Aqui mesmo, onde muitos poderiam encontrar uma justificada semelhança com o "Memorial do Convento" de José Saramago, Hélia Correia cruza subtilmente Blimunda Sete-Sóis com Lillias Fraser, quando a primeira decide cuidar da gravidez de Lillias. E, quando comparam os seus dons, Blimunda conclui "Então sou mais feliz do que tu és" (pag. 280).

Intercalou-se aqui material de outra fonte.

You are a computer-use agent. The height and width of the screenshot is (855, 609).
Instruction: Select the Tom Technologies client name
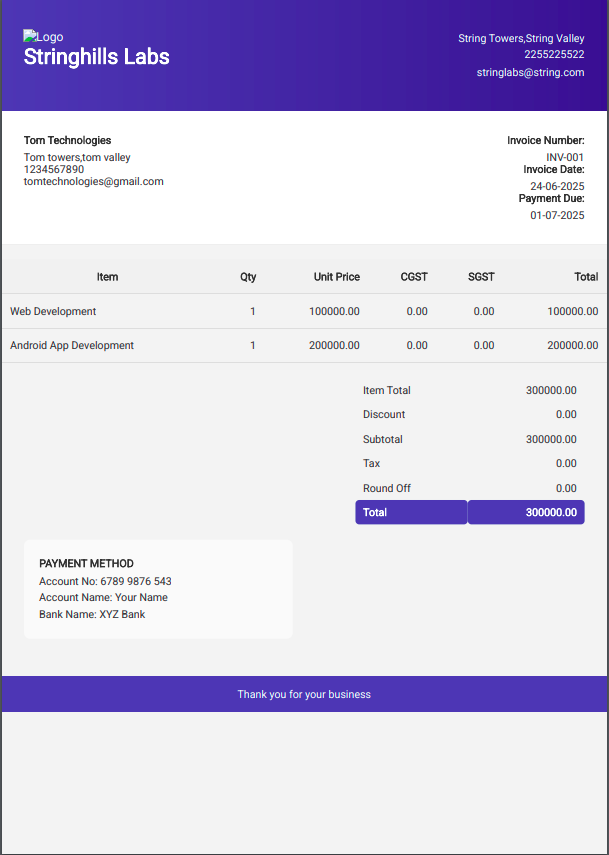point(67,141)
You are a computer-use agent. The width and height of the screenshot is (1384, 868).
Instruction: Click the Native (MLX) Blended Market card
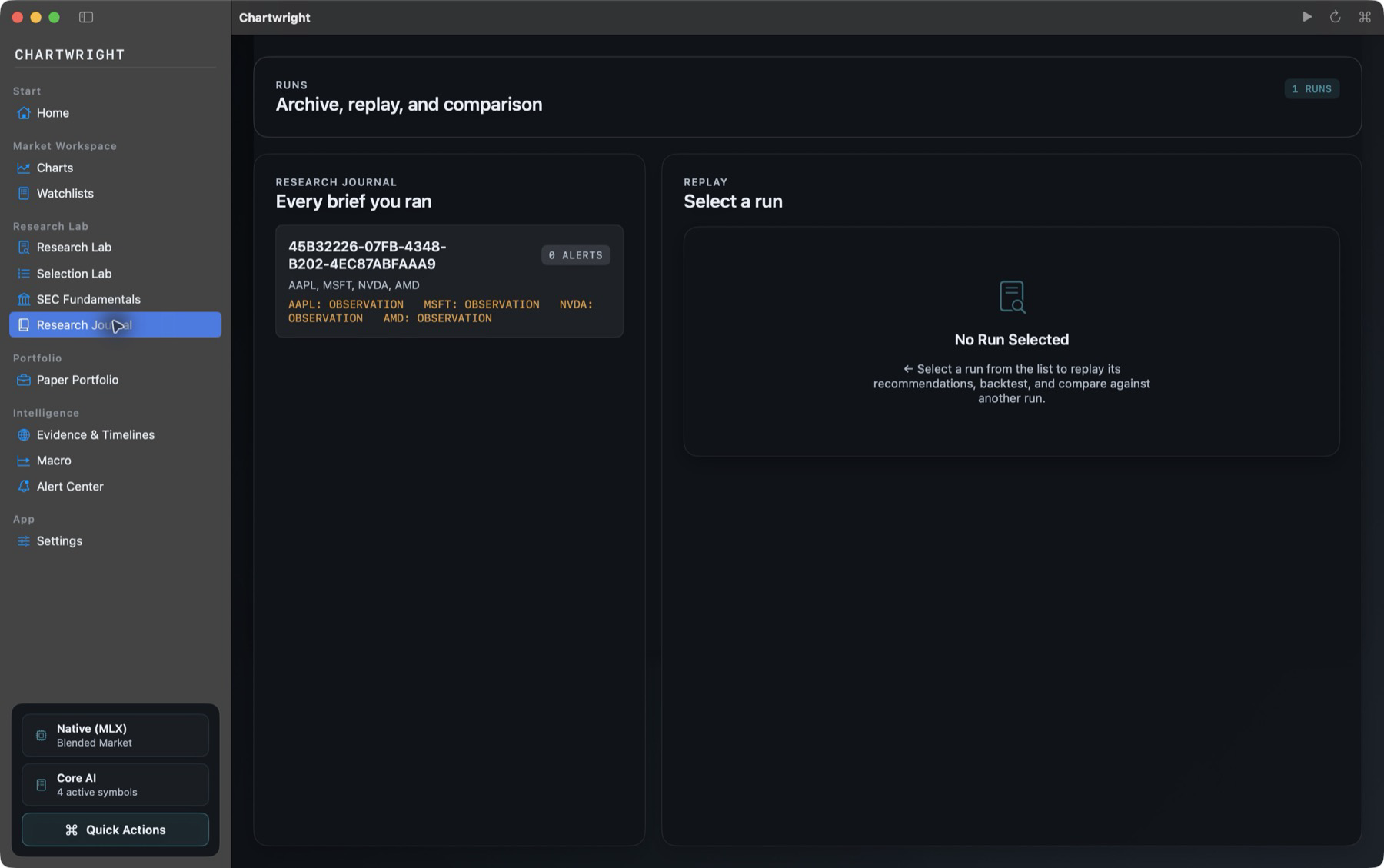pos(115,735)
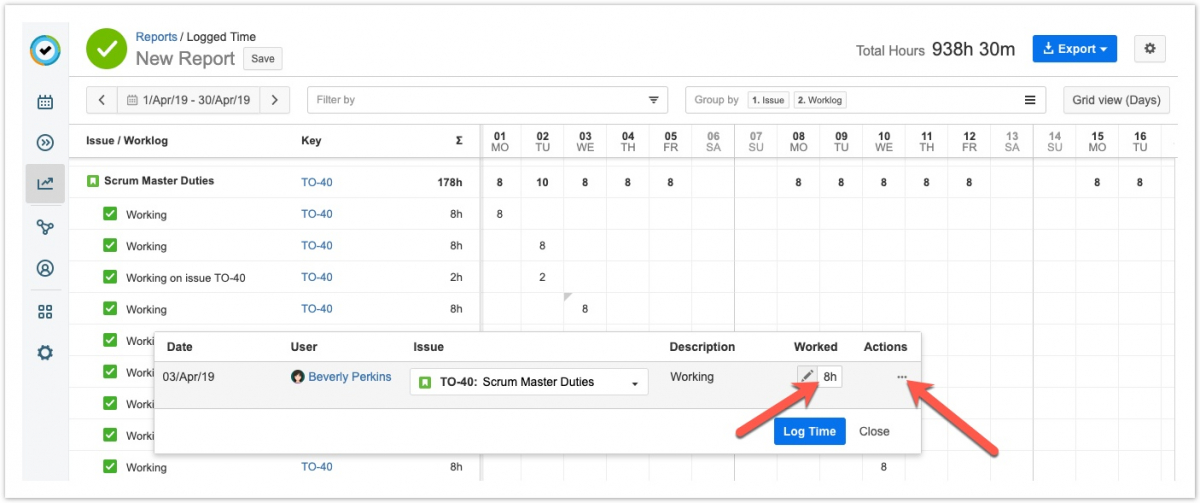Open the TO-40 Scrum Master Duties issue dropdown
The image size is (1200, 503).
pyautogui.click(x=529, y=382)
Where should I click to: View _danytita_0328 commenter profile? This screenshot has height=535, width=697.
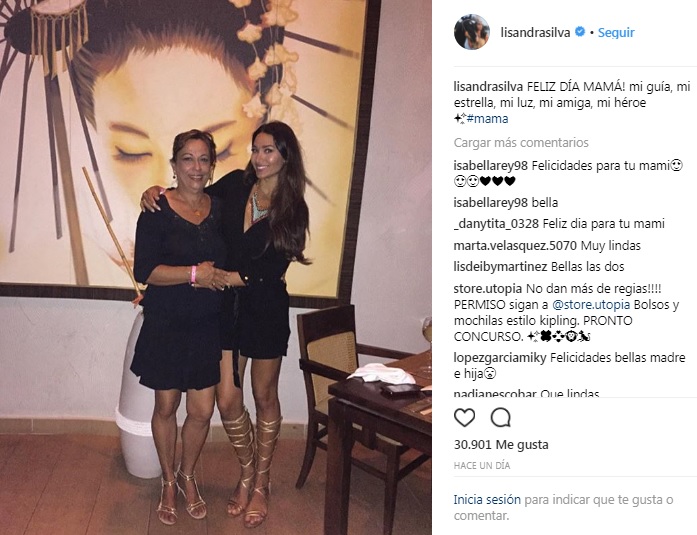point(496,224)
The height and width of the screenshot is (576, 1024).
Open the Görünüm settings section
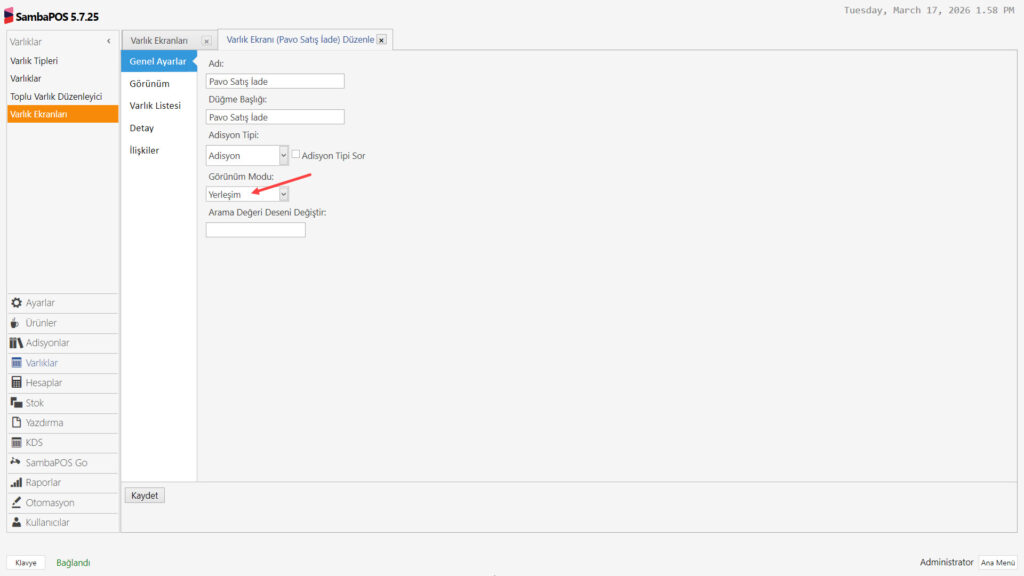(149, 84)
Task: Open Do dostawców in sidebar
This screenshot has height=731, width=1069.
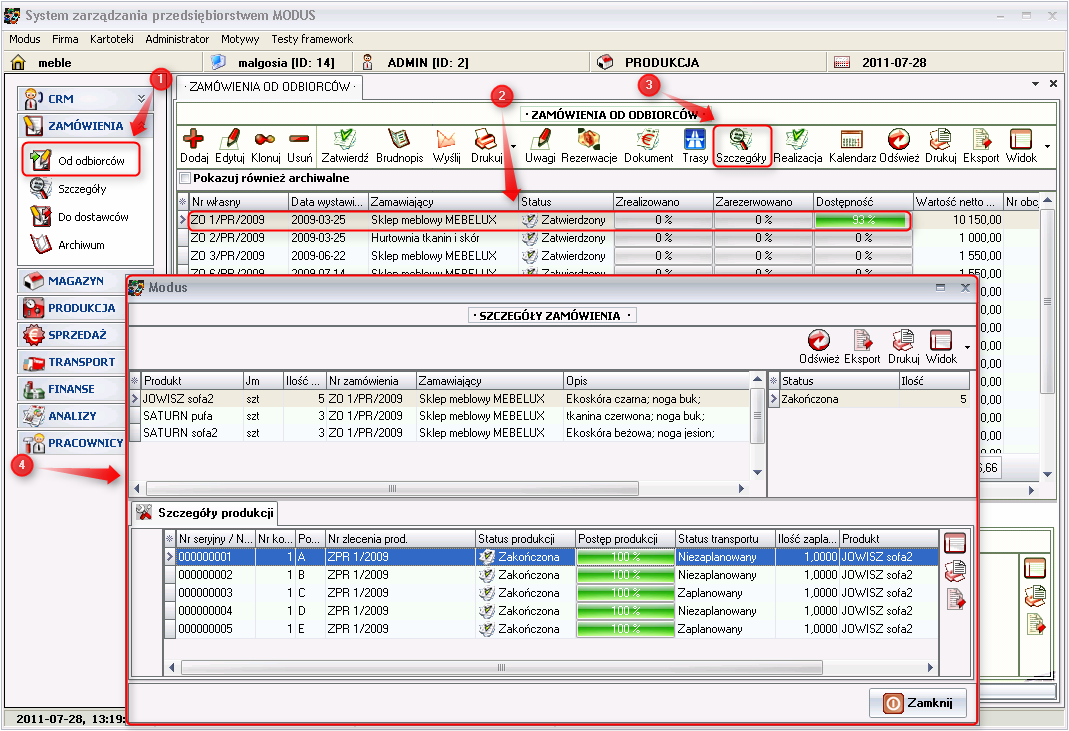Action: 92,217
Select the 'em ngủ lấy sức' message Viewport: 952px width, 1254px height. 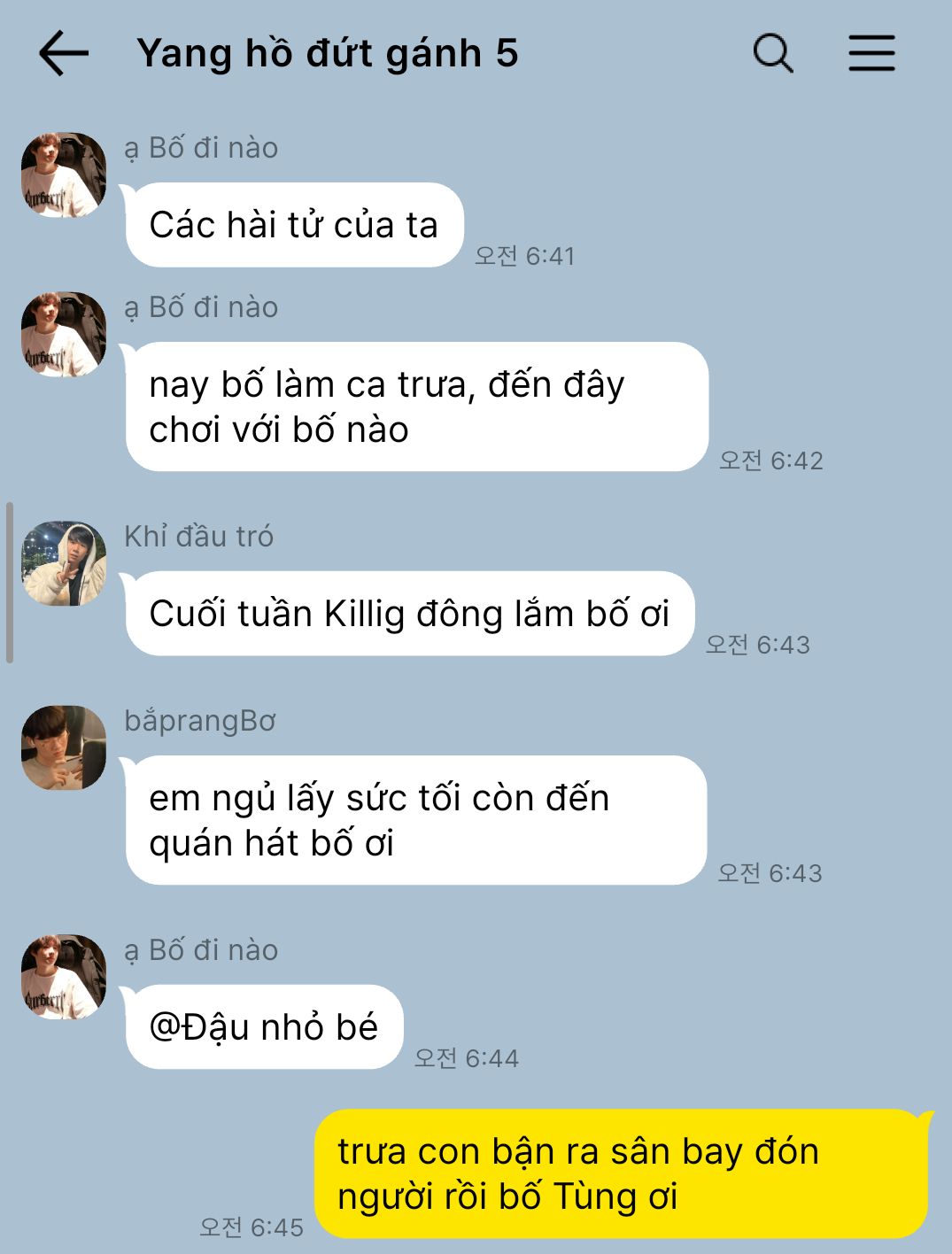tap(415, 820)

O final do romance é ele mesmo uma tremeda ironia que confirma a ideia de que o narrador, que podemos assumir, pelo segundo capítulo da primeira parte ser a própria Hélia Correia, é uma "figura" que sabe umas coisas e outras não, o que lhe permite conduzir desta forma mirabolante a história e até questionar ou rebater a História: "Foi por um triz que o Carniceiro da Escócia não se sentou no trono português" lemos, ao mesmo tempo que sabemos que apesar de não ter entrado pelo trono, não quer dizer que não tenha entrado em Portugal...
A "Lillias Fraser" seguiu-se um silêncio de nove anos, que "Adoecer" veio quebrar em Fevereiro deste ano. Se o novo romance tiver pelo menos uma parte da força do de 2001, estou certo de que será já um grande romance.